Fiquei um instante trepidante, nervoso



Fiquei um instante trepidante, nervoso. Mas é um fato que quando as crises de pornéia da multidão agem sobre os nervos dos fracos, esses começam por desejar seguir alguém, seja quem for, com o desejo flutuante, o cio indeciso e como que tocado também de uma curiosidade malsã pelo vício dos outros. O carro desaparecendo causou-me uma vaga tristeza. Como seria agradável o que se fazia dentro, nas suas velhas almofadas! Larguei-me para a Candelária, que me pareceu um teatro tanta era a gente e tanta a luz elétrica, e estava lá roçando-me à turba, quando vi um conhecido. Sai então à pressa, sem lhe dar tempo aos cumprimentos e às fatais perguntas; sai, mergulhei de novo nas ruas mal-iluminadas, em que o luar punha uma suave pulverização de sonho. Iria a S. Bento, que tem um morro, árvores, mais sombras, mais recantos sugestivos, o Arsenal pegado e a vista do mar - o pai de todos os grandes vícios incomensuráveis...
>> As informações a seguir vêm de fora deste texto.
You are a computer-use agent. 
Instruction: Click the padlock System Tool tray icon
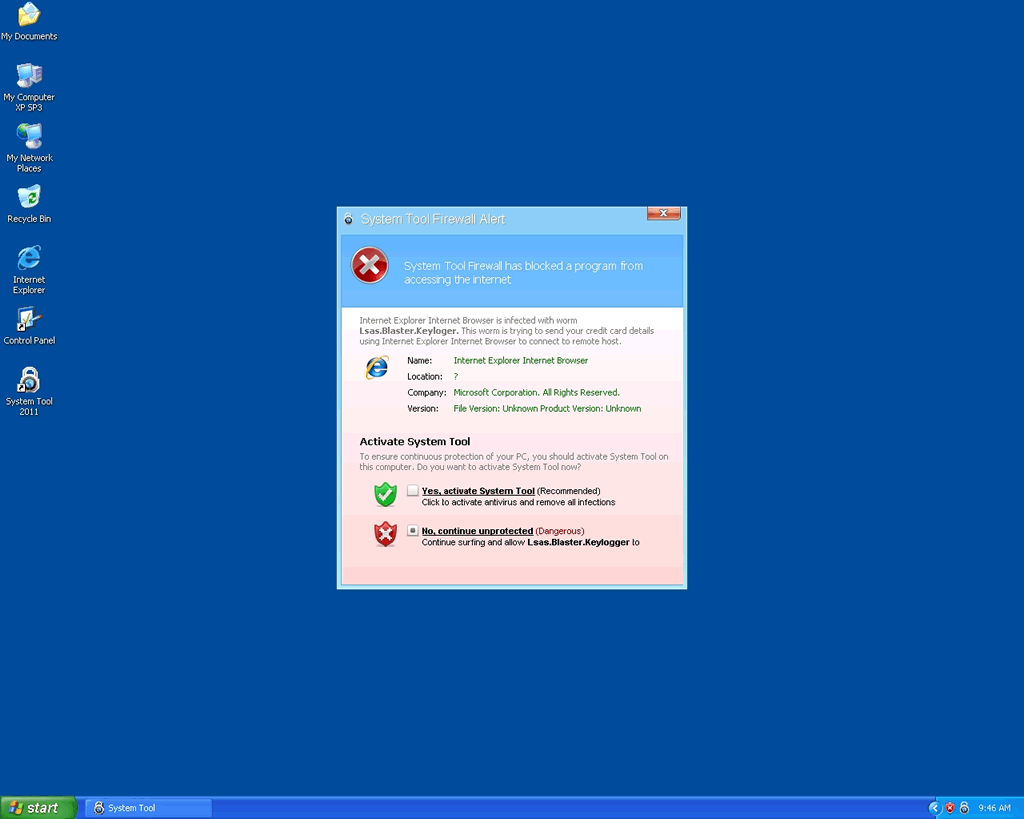click(x=964, y=808)
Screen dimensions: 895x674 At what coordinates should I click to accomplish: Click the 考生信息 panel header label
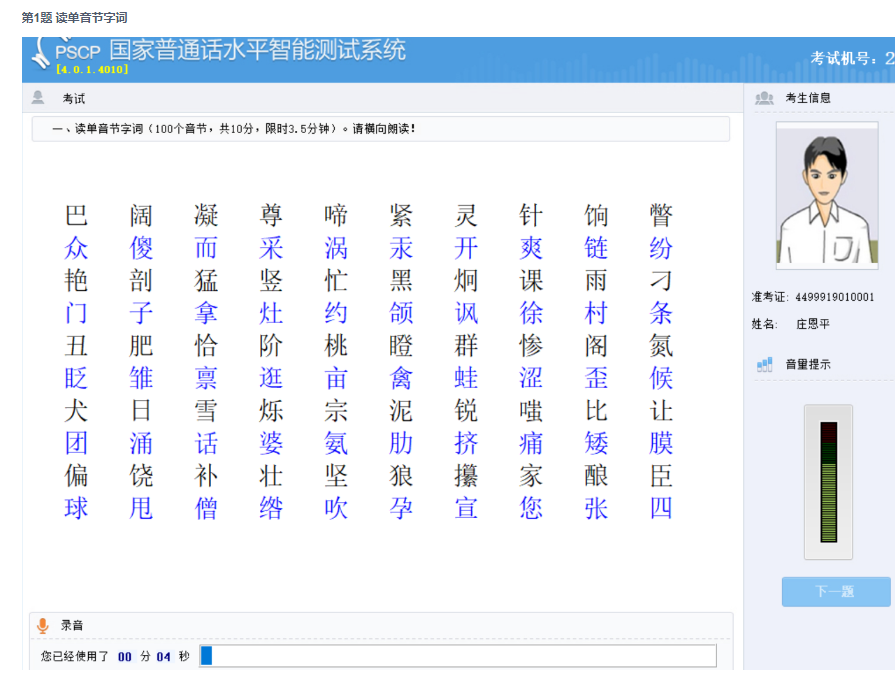808,98
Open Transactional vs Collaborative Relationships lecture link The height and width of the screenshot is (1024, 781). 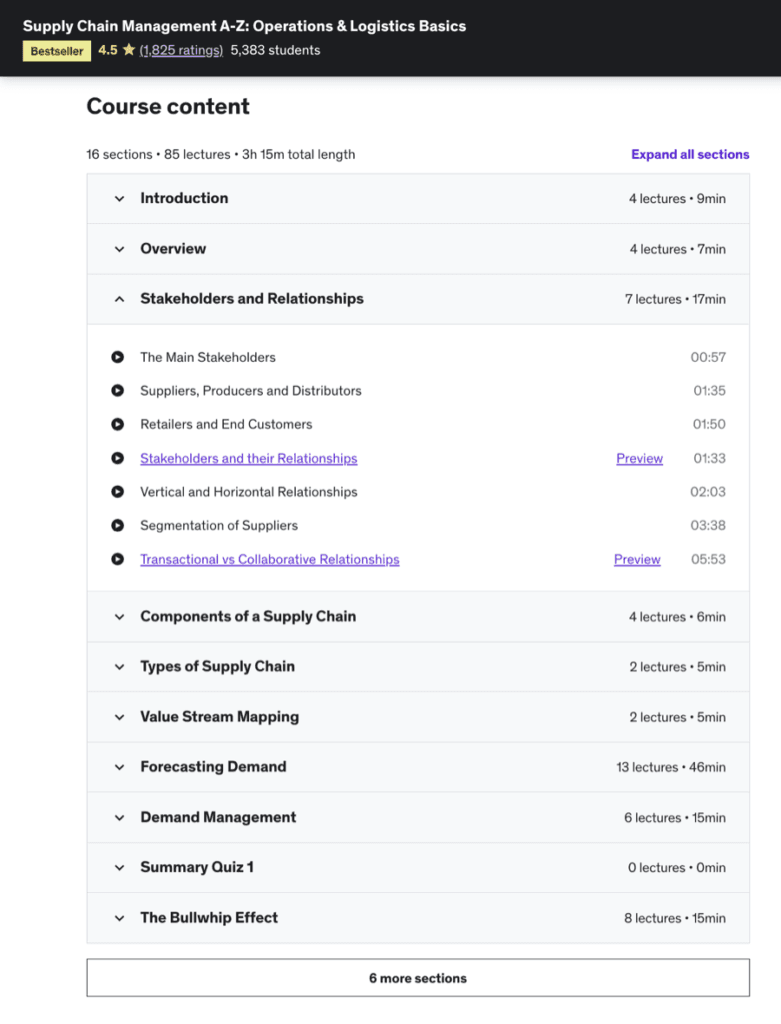[269, 559]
Quando, porém, ia chegando ao Arsenal, lá dei com o carro outra vez, vasto como um quarto, com o cocheiro impassível e os estores vermelhos. A sombra cobria a calçada; no céu andava a Lua num estendal de ouro-pálido. Que esquisito peregrinar! que estranha peregrinação! Abriguei-me no desvão de uma porta. Passaram-se dez minutos assim, e era impossível apagar a ansiedade dos meus nervos para descobrir o enigma. A berlinda parecia tremer a capota empoeirada sob o sudário do luar. Depois, rodou devagar, como se tivesse uma alma e estivesse a disfarçar uma ação feia. Ao chegar ao escuro beco de Bragança parou, a portinhola abriu-se, uma sombra golfou, então aí a berlinda precipitou a marcha. Deus! que seria aquilo? Um crime? uma extravagåncia? A passeata de algum crente agonizando, que tivesse feito a promessa de arrastar a sua agonia aos pés de todos os corpos de Jesus expostos? Mas a sombra? Eu amo o horror das coisas inacreditáveis. Meti-me quase a correr pelo beco. No meu cérebro havia um escachoar de idéias...

Não encontrei a sombra, o vulto que eu vira sair do carro. E a procurá-la, de rua em rua, com a face a queimar, fui até a igreja do Rosário. Como? Não sei. O sangue latejava-me nas têmporas, um suor viscoso molhava-me a palma das mãos. Quando dei por mim, tinha diante de mim a velha igreja, e ao canto esquerdo do templo, exatamente igual, tal qual, a velha berlinda. Coincidência... Há desses encontros de gente que nunca se falará, em reuniões dominadas pelo vício. Não filosofei, porém. Fui ao cocheiro, querendo saber. - "Olá, camarada, desocupado? "- "Não", respondeu ele seco. - "Pago bem." - "Não posso, já disse." - "Tem alguém ai então?" O cocheiro cuspiu para o lado. "Ó seu, vá se pondo fora, se não quer que lhe aconteça alguma." Fiquei sem palavra e ele tocou.